Source passage:
__________________________________________________

From: Daniele Varrazzo <daniele.varrazzo@gmail.com>
Date: Sun, 10 Jan 2021 03:46:26 +0000 (+0100)
Subject: Added C implementation of binary copy load
X-Git-Tag: 3.0.dev0~189
X-Git-Url: http://git.ipfire.org/cgi-bin/gitweb.cgi?a=commitdiff_plain;h=6f73124f28d36abb788c85980674684bd87388f2;p=thirdparty%2Fpsycopg.git

Added C implementation of binary copy load

Return value of the copy read function redefined as memoryview to avoid
unneeded data copying.
---

diff --git a/docs/cursor.rst b/docs/cursor.rst
index 6f5368dc3..4e1e4bc7d 100644
--- a/docs/cursor.rst
+++ b/docs/cursor.rst
@@ -195,10 +195,13 @@ Cursor support objects
     .. automethod:: write
     .. automethod:: read
 
-        Instead of using `!read()` you can even iterate on the object to read
-        its data row by row, using ``for row in copy: ...``.
+        Instead of using `!read()` you can iterate on the `!Copy` object to
+        read its data row by row, using ``for row in copy: ...``.
 
     .. automethod:: rows
+
+        Equivalent of iterating on `read_row()` until it returns `!None`
+
     .. automethod:: read_row
     .. automethod:: set_types
 
@@ -213,8 +216,8 @@ Cursor support objects
     .. automethod:: write
     .. automethod:: read
 
-        Instead of using `!read()` you can even iterate on the object to read
-        its data row by row, using ``async for row in copy: ...``.
+        Instead of using `!read()` you can iterate on the `!AsyncCopy` object
+        to read its data row by row, using ``async for row in copy: ...``.
 
     .. automethod:: rows
 
diff --git a/psycopg3/psycopg3/copy.py b/psycopg3/psycopg3/copy.py
index 0d4057dbc..1dc3b6880 100644
--- a/psycopg3/psycopg3/copy.py
+++ b/psycopg3/psycopg3/copy.py
@@ -9,7 +9,6 @@ import struct
 from types import TracebackType
 from typing import TYPE_CHECKING, AsyncIterator, Iterator, Generic, Union
 from typing import Any, Dict, List, Match, Optional, Sequence, Type, Tuple
-from typing_extensions import Protocol
 
 from . import pq
 from . import errors as e
@@ -23,23 +22,6 @@ if TYPE_CHECKING:
     from .connection import Connection, AsyncConnection  # noqa: F401
 
 
-class CopyFormatFunc(Protocol):
-    """The type of a function to format copy data to a bytearray."""

__________________________________________________

Record list:

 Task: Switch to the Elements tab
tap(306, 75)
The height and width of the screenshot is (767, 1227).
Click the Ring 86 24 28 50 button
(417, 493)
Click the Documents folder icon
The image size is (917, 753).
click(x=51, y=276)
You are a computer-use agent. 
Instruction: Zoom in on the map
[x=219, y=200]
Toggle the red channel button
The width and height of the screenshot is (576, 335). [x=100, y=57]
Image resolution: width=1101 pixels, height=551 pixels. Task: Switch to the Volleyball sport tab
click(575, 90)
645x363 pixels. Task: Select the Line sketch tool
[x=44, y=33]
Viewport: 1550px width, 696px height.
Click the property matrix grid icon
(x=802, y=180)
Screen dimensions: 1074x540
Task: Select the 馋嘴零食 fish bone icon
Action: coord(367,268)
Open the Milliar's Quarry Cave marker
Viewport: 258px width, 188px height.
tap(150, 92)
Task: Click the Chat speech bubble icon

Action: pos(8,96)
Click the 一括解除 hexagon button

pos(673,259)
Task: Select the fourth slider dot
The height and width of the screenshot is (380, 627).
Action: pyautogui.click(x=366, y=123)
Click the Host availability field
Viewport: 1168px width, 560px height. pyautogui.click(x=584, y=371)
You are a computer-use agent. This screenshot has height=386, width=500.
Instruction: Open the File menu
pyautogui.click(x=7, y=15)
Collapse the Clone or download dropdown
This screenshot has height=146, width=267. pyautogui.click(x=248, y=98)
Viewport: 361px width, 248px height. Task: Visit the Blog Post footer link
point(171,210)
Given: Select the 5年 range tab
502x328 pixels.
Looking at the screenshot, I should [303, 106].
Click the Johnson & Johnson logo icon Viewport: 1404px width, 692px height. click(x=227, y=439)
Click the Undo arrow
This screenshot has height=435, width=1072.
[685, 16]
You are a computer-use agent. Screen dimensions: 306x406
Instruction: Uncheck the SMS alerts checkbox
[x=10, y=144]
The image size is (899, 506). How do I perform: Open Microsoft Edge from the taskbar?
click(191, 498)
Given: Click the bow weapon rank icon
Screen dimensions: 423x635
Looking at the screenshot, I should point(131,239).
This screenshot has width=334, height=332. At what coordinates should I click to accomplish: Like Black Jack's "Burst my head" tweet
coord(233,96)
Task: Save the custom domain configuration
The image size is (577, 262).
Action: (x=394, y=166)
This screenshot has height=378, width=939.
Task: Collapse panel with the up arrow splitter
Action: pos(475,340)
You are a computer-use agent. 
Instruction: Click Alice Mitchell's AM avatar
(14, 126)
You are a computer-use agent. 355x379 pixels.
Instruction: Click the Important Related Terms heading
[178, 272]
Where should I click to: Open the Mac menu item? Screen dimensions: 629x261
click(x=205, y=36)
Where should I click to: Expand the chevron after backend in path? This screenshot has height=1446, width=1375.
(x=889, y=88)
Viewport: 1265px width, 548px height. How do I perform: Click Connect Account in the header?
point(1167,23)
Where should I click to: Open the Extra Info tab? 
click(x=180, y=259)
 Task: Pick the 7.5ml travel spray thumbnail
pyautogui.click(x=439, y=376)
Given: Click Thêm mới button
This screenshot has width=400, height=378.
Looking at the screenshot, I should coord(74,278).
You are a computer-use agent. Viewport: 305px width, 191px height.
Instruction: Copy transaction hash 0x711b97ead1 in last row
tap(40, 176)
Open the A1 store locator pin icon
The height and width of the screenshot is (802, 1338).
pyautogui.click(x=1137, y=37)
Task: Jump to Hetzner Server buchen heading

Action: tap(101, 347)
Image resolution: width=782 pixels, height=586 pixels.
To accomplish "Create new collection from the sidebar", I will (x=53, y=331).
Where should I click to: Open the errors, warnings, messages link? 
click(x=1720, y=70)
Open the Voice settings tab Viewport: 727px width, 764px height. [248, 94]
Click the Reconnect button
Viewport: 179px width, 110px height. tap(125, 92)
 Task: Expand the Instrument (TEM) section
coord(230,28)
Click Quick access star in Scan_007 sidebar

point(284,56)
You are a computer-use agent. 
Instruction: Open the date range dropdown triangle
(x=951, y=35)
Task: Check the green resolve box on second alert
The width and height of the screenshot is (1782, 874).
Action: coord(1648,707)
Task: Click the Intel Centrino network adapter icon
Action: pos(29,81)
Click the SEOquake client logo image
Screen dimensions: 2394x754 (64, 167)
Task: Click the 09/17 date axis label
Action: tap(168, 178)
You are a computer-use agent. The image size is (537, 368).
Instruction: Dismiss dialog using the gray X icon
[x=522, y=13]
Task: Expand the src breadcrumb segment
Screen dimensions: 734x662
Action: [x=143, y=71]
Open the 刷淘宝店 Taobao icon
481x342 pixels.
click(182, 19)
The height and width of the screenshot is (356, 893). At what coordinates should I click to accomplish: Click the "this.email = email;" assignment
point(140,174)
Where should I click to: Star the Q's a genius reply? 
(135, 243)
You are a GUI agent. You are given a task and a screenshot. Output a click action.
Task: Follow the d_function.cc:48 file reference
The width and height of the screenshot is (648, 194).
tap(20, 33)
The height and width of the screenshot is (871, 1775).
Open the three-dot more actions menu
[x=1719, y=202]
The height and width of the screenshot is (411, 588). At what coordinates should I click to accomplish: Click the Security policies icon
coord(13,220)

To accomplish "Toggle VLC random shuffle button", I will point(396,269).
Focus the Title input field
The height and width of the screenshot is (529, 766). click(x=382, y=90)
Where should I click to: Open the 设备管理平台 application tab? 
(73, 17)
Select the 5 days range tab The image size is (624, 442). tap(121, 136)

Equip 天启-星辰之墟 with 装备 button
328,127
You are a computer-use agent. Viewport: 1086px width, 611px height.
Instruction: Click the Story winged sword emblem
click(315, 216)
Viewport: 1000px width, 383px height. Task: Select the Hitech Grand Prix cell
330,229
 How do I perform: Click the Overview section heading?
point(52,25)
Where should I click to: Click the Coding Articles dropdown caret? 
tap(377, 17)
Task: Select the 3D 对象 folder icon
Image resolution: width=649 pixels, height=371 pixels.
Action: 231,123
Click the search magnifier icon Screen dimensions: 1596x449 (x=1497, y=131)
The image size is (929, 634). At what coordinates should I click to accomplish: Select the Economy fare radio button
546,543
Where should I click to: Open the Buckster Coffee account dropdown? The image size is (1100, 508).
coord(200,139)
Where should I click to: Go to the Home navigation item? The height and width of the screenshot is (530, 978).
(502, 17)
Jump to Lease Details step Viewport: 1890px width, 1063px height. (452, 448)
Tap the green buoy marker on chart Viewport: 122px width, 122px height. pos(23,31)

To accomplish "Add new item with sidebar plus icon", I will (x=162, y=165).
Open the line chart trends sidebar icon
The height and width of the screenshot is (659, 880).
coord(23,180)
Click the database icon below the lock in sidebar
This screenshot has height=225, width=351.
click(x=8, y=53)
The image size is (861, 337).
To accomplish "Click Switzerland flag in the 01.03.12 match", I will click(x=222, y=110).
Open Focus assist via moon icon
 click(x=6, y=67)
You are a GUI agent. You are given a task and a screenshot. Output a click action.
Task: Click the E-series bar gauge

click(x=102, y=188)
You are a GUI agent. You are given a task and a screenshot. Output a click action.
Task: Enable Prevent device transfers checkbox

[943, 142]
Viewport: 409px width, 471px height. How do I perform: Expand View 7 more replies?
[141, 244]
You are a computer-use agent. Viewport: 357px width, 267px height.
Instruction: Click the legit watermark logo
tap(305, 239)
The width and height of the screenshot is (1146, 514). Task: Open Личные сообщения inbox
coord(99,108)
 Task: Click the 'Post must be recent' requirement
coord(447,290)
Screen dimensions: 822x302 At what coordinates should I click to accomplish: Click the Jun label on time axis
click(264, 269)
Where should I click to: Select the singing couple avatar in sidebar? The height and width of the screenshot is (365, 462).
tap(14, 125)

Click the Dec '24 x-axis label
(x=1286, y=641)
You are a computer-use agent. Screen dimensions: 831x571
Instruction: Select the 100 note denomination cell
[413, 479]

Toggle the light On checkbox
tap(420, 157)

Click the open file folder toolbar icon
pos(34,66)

__________________________________________________

Work to complete:
a) Answer these questions about the commit:
(i) Whose name appears in the From line?
(ii) What was the return value of the copy read function redefined as?
(iii) Which import line is deleted from copy.py?
b) Reproduce the commit from "From: Daniele Varrazzo" to "unneeded data copying.".
c) List each distinct method name that appears in an automethod directive in the commit.
The listing has no connection to the commit.

Exercise answers:
a)
(i) Daniele Varrazzo
(ii) A memoryview
(iii) from typing_extensions import Protocol

b)
From: Daniele Varrazzo <daniele.varrazzo@gmail.com>
Date: Sun, 10 Jan 2021 03:46:26 +0000 (+0100)
Subject: Added C implementation of binary copy load
X-Git-Tag: 3.0.dev0~189
X-Git-Url: http://git.ipfire.org/cgi-bin/gitweb.cgi?a=commitdiff_plain;h=6f73124f28d36abb788c85980674684bd87388f2;p=thirdparty%2Fpsycopg.git

Added C implementation of binary copy load

Return value of the copy read function redefined as memoryview to avoid
unneeded data copying.

c) write, read, rows, read_row, set_types